What the exercise asks
Copy out, word for word and in full, the article on scholars debating the Bible's acceptance of slavery.

Passage
──────

Scholars debate Bible’s acceptance of slavery

By today’s standards it’s hard to understand why the Bible accepted human slavery. The usual explanation: However sinful, it was too ingrained in ancient societies to eliminate.

An equally important question: Why did Bible-believers distinctly campaign against slavery? Abolitionism was “unique to western Christianity. It certainly didn’t exist in the Islamic world, where legal slavery existed until 1981 and where informal slavery still exists,” evangelist Charles Colson writes.

Biblically inspired moral opposition has been portrayed in books by Lamin Sanneh of Yale University (“Abolitionists Abroad,” Harvard, 2000) and Rodney Stark of Baylor University (“For the Glory of God,” Princeton, 2003).

Sanneh says Arabs operated as slave-traders in Africa seven centuries before Europeans did. Before that, Christianization had largely eliminated the ancient practice in Europe.

Black evangelicals from America and Britain moved into Africa and abolished the internal slave trade, as Sanneh recounts, during the years when white evangelical activists in the West were ending trans-Atlantic trading.

──────

Data extract
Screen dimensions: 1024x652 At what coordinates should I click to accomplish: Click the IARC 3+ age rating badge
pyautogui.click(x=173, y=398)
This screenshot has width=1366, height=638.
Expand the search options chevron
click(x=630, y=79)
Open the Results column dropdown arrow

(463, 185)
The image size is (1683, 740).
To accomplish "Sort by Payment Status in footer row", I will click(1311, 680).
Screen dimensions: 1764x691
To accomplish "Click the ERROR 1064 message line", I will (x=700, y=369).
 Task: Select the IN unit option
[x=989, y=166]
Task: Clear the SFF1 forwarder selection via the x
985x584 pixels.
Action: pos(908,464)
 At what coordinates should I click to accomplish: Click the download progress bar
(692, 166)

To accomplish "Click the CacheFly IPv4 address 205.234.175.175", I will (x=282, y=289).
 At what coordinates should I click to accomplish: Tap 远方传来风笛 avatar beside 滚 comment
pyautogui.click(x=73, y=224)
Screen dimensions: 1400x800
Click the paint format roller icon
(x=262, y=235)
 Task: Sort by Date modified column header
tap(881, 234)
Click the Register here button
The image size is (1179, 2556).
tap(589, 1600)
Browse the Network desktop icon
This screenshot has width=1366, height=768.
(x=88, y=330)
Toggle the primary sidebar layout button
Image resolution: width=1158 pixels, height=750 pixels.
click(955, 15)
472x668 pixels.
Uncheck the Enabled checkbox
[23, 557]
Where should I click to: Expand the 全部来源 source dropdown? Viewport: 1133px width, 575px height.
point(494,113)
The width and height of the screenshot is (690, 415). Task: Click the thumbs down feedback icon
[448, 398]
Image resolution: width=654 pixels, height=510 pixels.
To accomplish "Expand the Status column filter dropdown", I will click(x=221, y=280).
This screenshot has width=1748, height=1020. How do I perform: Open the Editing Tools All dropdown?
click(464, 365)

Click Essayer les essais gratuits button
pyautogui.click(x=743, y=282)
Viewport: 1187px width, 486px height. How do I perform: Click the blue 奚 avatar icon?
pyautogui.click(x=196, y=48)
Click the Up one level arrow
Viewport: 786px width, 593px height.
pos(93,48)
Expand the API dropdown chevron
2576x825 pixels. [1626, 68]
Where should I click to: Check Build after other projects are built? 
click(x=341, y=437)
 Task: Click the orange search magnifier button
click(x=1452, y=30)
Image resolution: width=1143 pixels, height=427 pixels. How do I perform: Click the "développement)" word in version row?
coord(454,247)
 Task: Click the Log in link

──────

Answer below
Scholars debate Bible’s acceptance of slavery

By today’s standards it’s hard to understand why the Bible accepted human slavery. The usual explanation: However sinful, it was too ingrained in ancient societies to eliminate.

An equally important question: Why did Bible-believers distinctly campaign against slavery? Abolitionism was “unique to western Christianity. It certainly didn’t exist in the Islamic world, where legal slavery existed until 1981 and where informal slavery still exists,” evangelist Charles Colson writes.

Biblically inspired moral opposition has been portrayed in books by Lamin Sanneh of Yale University (“Abolitionists Abroad,” Harvard, 2000) and Rodney Stark of Baylor University (“For the Glory of God,” Princeton, 2003).

Sanneh says Arabs operated as slave-traders in Africa seven centuries before Europeans did. Before that, Christianization had largely eliminated the ancient practice in Europe.

Black evangelicals from America and Britain moved into Africa and abolished the internal slave trade, as Sanneh recounts, during the years when white evangelical activists in the West were ending trans-Atlantic trading.